- **Task material**
***

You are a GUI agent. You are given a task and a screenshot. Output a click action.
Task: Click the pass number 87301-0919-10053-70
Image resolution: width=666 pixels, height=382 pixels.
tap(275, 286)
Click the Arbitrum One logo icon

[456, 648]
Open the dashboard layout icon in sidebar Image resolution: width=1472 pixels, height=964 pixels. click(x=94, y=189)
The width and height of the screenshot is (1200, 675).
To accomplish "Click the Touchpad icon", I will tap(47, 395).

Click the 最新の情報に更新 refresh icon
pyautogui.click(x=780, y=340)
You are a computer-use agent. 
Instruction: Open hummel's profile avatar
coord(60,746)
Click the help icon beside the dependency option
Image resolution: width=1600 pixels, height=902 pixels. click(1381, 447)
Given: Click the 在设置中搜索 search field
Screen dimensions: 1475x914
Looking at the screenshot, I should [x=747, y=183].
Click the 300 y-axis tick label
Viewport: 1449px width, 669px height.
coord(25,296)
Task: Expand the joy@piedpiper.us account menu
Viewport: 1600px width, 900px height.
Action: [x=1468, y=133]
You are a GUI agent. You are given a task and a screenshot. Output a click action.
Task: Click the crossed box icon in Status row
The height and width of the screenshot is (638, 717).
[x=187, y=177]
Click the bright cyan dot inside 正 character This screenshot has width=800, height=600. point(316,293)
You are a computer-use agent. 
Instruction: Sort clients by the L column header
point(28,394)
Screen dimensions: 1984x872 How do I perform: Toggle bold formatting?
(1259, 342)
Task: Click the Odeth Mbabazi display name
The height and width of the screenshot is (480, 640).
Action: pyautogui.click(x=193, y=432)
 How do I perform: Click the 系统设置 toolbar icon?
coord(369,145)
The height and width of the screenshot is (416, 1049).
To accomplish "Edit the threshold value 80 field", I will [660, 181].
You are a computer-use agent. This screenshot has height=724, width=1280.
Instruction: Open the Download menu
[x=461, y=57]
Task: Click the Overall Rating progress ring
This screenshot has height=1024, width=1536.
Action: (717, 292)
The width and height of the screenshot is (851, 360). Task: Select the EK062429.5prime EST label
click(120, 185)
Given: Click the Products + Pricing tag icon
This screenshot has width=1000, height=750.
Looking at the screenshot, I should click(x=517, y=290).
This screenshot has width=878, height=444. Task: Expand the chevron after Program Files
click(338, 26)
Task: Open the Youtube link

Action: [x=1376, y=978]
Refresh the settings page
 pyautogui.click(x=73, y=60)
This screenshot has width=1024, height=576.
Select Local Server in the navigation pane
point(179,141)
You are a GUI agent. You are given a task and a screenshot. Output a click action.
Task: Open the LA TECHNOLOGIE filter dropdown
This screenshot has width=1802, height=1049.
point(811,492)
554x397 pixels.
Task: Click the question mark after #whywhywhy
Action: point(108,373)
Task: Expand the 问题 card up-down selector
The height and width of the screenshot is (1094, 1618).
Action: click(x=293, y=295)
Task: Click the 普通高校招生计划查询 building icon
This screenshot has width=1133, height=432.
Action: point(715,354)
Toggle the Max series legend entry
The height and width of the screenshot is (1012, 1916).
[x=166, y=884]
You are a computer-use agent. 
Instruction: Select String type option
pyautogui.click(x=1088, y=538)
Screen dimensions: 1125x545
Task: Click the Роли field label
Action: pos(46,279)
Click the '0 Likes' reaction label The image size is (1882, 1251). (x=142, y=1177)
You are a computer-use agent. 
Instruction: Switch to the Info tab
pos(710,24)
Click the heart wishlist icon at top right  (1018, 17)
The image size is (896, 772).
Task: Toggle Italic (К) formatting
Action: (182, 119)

***

- **Directions for this task**
Reproduce the listing above exactly.

- **Answer box**
You are a GUI agent. You are given a task and a screenshot. Output a click action.
Task: Click the pass number 87301-0919-10053-70
Image resolution: width=666 pixels, height=382 pixels.
tap(275, 286)
Click the Arbitrum One logo icon

[456, 648]
Open the dashboard layout icon in sidebar Image resolution: width=1472 pixels, height=964 pixels. click(x=94, y=189)
The width and height of the screenshot is (1200, 675).
To accomplish "Click the Touchpad icon", I will tap(47, 395).

Click the 最新の情報に更新 refresh icon
pyautogui.click(x=780, y=340)
You are a computer-use agent. 
Instruction: Open hummel's profile avatar
coord(60,746)
Click the help icon beside the dependency option
Image resolution: width=1600 pixels, height=902 pixels. click(1381, 447)
Given: Click the 在设置中搜索 search field
Screen dimensions: 1475x914
Looking at the screenshot, I should [x=747, y=183].
Click the 300 y-axis tick label
Viewport: 1449px width, 669px height.
coord(25,296)
Task: Expand the joy@piedpiper.us account menu
Viewport: 1600px width, 900px height.
Action: [x=1468, y=133]
You are a GUI agent. You are given a task and a screenshot. Output a click action.
Task: Click the crossed box icon in Status row
The height and width of the screenshot is (638, 717).
[x=187, y=177]
Click the bright cyan dot inside 正 character This screenshot has width=800, height=600. point(316,293)
You are a computer-use agent. 
Instruction: Sort clients by the L column header
point(28,394)
Screen dimensions: 1984x872 How do I perform: Toggle bold formatting?
(1259, 342)
Task: Click the Odeth Mbabazi display name
The height and width of the screenshot is (480, 640).
Action: pyautogui.click(x=193, y=432)
 How do I perform: Click the 系统设置 toolbar icon?
coord(369,145)
The height and width of the screenshot is (416, 1049).
To accomplish "Edit the threshold value 80 field", I will [660, 181].
You are a computer-use agent. This screenshot has height=724, width=1280.
Instruction: Open the Download menu
[x=461, y=57]
Task: Click the Overall Rating progress ring
This screenshot has height=1024, width=1536.
Action: (717, 292)
The width and height of the screenshot is (851, 360). Task: Select the EK062429.5prime EST label
click(120, 185)
Given: Click the Products + Pricing tag icon
This screenshot has width=1000, height=750.
Looking at the screenshot, I should click(x=517, y=290).
This screenshot has width=878, height=444. Task: Expand the chevron after Program Files
click(338, 26)
Task: Open the Youtube link

Action: [x=1376, y=978]
Refresh the settings page
 pyautogui.click(x=73, y=60)
This screenshot has width=1024, height=576.
Select Local Server in the navigation pane
point(179,141)
You are a GUI agent. You are given a task and a screenshot. Output a click action.
Task: Open the LA TECHNOLOGIE filter dropdown
This screenshot has width=1802, height=1049.
point(811,492)
554x397 pixels.
Task: Click the question mark after #whywhywhy
Action: point(108,373)
Task: Expand the 问题 card up-down selector
The height and width of the screenshot is (1094, 1618).
Action: click(x=293, y=295)
Task: Click the 普通高校招生计划查询 building icon
This screenshot has width=1133, height=432.
Action: point(715,354)
Toggle the Max series legend entry
The height and width of the screenshot is (1012, 1916).
[x=166, y=884]
You are a computer-use agent. 
Instruction: Select String type option
pyautogui.click(x=1088, y=538)
Screen dimensions: 1125x545
Task: Click the Роли field label
Action: pos(46,279)
Click the '0 Likes' reaction label The image size is (1882, 1251). (x=142, y=1177)
You are a computer-use agent. 
Instruction: Switch to the Info tab
pos(710,24)
Click the heart wishlist icon at top right  (1018, 17)
The image size is (896, 772).
Task: Toggle Italic (К) formatting
Action: (182, 119)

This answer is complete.